*EXCERPT PROVIDED*:
We found that 21.0% of adolescents cycled at least once per week. In fully adjusted analyses, this was more common among boys than girls (32.5% vs. 9.4%, p < 0.001), and those in rural areas than urban areas (24.9% vs. 20.3%, p < 0.001). Adolescents in areas with higher prevalence of adult cycle commuting were more likely to cycle regularly (26.1% in high cycling areas vs. 19.3% in low cycling areas, p < 0.001). Participants offered cycle training in primary school were not more likely to cycle regularly as adolescents (21.7% vs. 22.3%, p = 0.528).

Discussion

Approximately one in five adolescents in England cycles regularly, although being offered cycle training in primary school was not linked to greater cycling. Many of the factors associated with adolescent cycling are similar to those for adults and adolescents are more likely to cycle in areas with higher levels of adult cycling.

Keywords: Cycling, Adolescents, Cycle training

Highlights

  • Approximately one in five cycles regularly.

  • This was more common among boys, in rural areas and in areas with higher levels of adult cycle commuting.

  • Receiving cycle training at age 10/11 years is not linked to more cycling as an adolescent.

*DATASET EXCERPTS*:
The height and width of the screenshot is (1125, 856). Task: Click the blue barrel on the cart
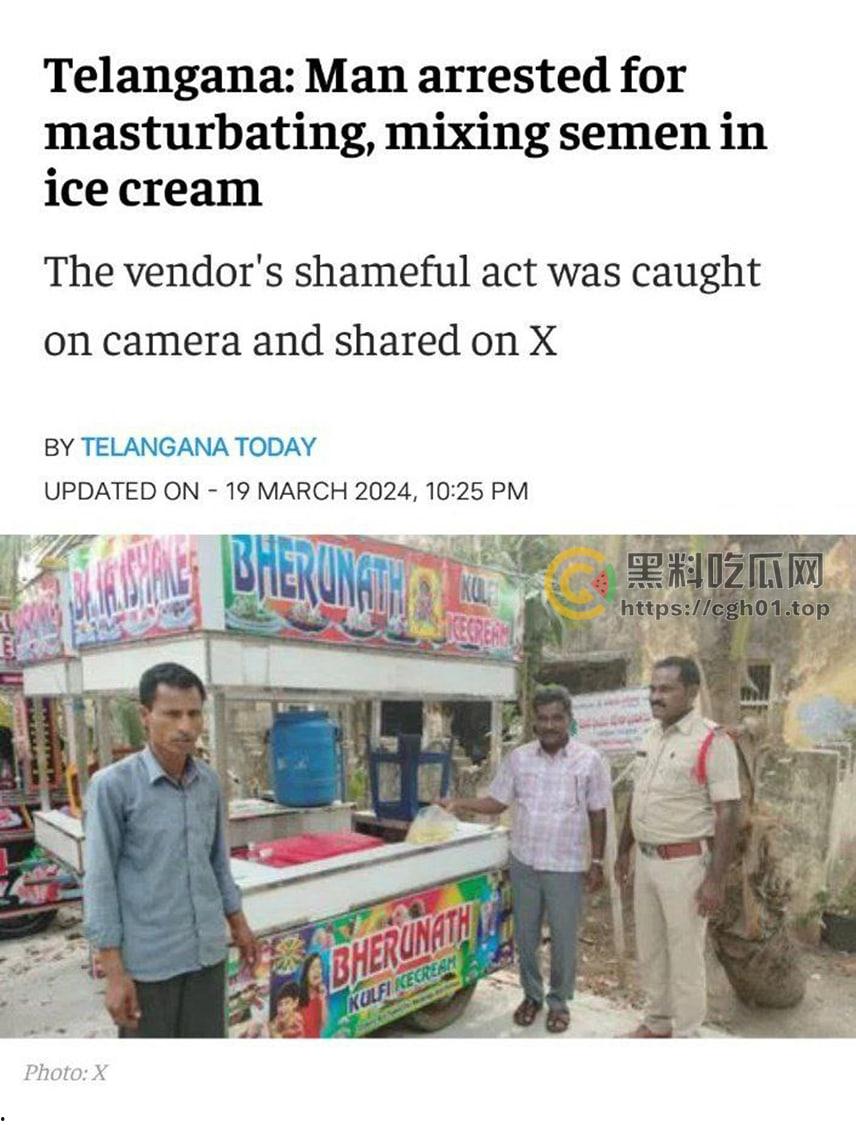point(305,759)
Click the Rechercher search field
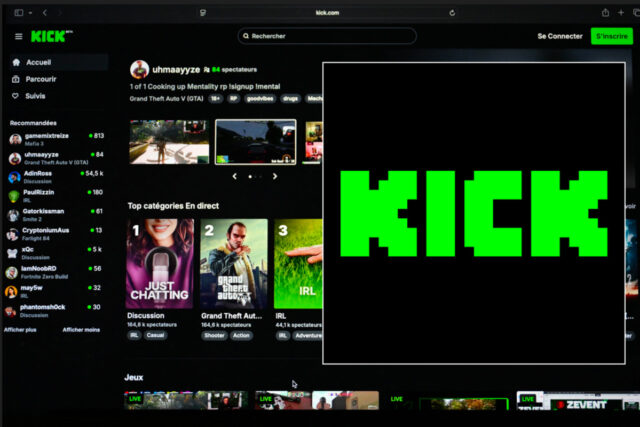The height and width of the screenshot is (427, 640). [327, 36]
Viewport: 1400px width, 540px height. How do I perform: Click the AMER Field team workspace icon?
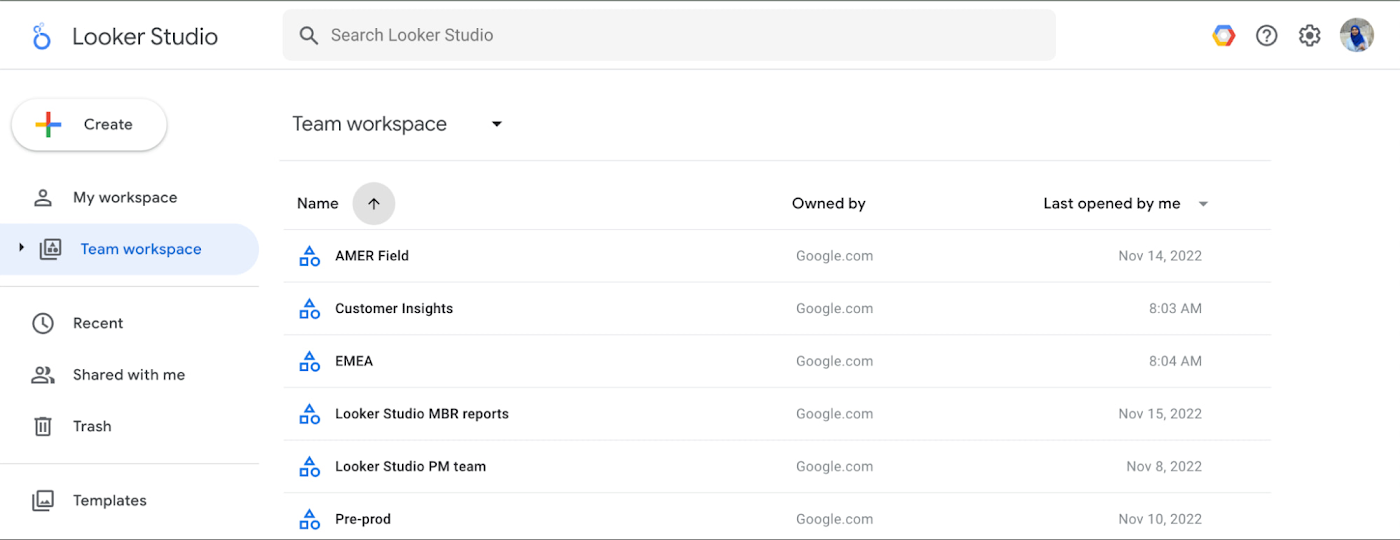tap(310, 256)
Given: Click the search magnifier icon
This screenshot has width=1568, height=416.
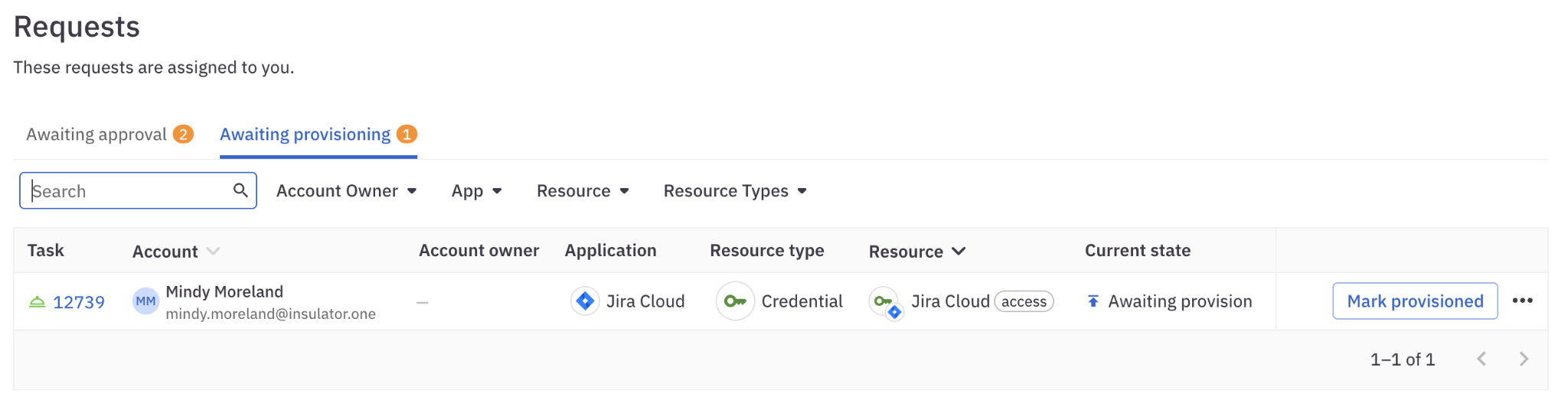Looking at the screenshot, I should [x=240, y=190].

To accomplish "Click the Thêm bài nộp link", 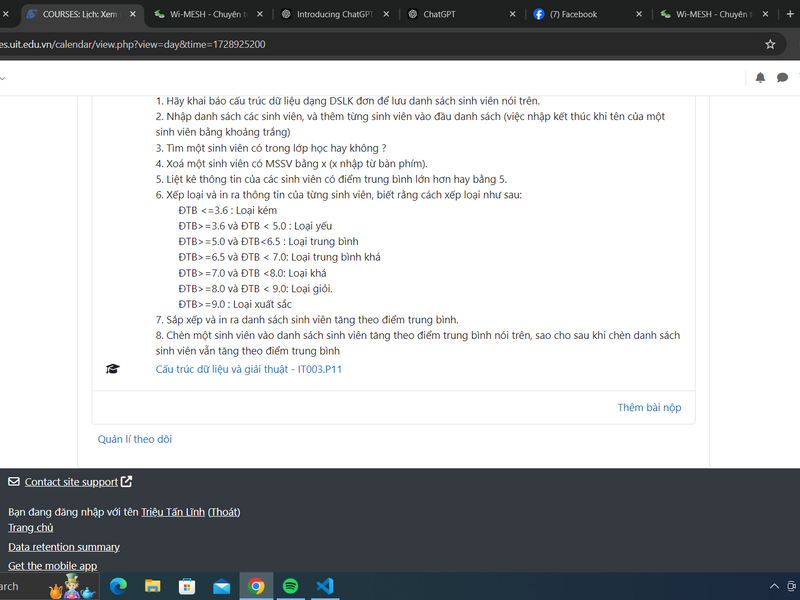I will (649, 407).

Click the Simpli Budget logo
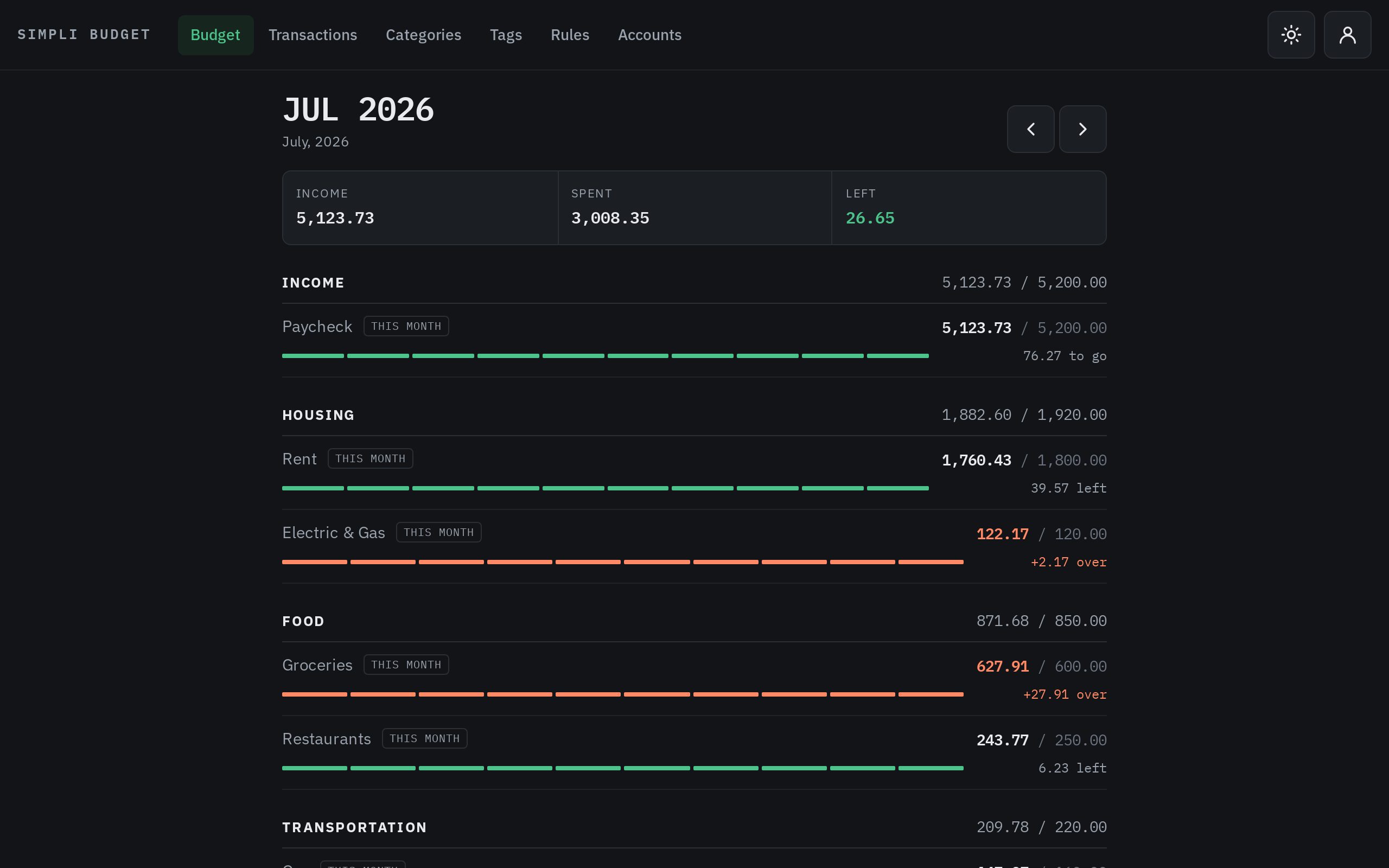coord(84,34)
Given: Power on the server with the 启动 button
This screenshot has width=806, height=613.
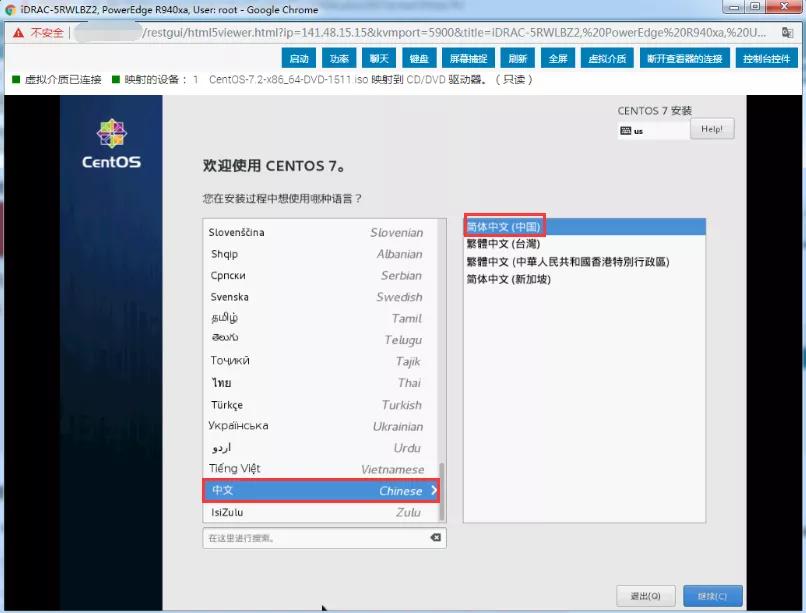Looking at the screenshot, I should tap(300, 58).
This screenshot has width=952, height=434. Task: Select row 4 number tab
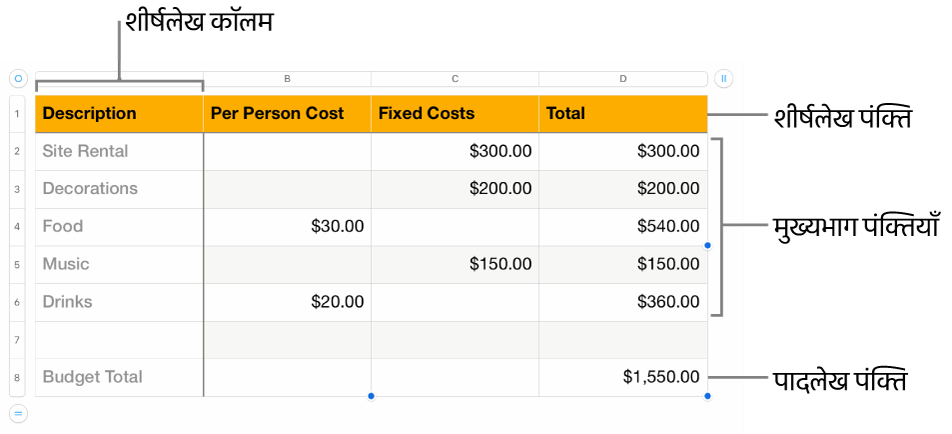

*WHAT YOU SHOULD DO*: Extend the passage on adolescent cycling in England, starting right after its last highlight.

*TASK RESULT*:
1. Introduction

Physical activity-promoting policies and interventions have long been recommended to improve a wide range of physical health outcomes and wellbeing (World Health Organization, 2010; US Department of Health and Human Services, 1997). Increased use of cycling has been cited as having the potential to encourage more physical activity and advance societal health and environmental goals (Roth et al., 2012; Sahlqvist et al., 2012). Nonetheless, as with other transport options, there are a number of influences on cycling at the area, school, family and individual level (Panter et al., 2010). Understanding the factors associated with cycling is therefore important in promoting both uptake and equality of access.

Among previously reported predictors of cycling in children and young people are convenience of alternative forms of transport, environmental factors including bicycle path provision and safety concerns (Ducheyne et al., 2012; Carver et al., 2005; Panter et al., 2013). In common with cycling among adults, shorter distances are linked to being more likely to cycle among children and young people, as is use of motorized modes being inconvenient [8]. Gender and socioeconomic status are also important, as are peer support, and familiarity with others in the neighbourhood (Panter et al., 2010, 2013; Ducheyne et al., 2013). Parental perceptions of cycling skills and familiarity with different traffic situations have been found to be linked to more cycling (Ghekiere et al., 2014). Enhancing such confidence and skills in cycling is the aim of cycle training, which despite being reasonably widespread, particularly in countries where cycling is more common, has limited evidence of impact (Pucher and Buehler, 2008; Sersli et al., 2018). Some studies have demonstrated impact on knowledge, but there is less evidence for effect on attitudes (such as considering cycling to be a safe activity) and behavior (such as greater cycling frequency) (Pucher and Buehler, 2008; Sersli et al., 2018).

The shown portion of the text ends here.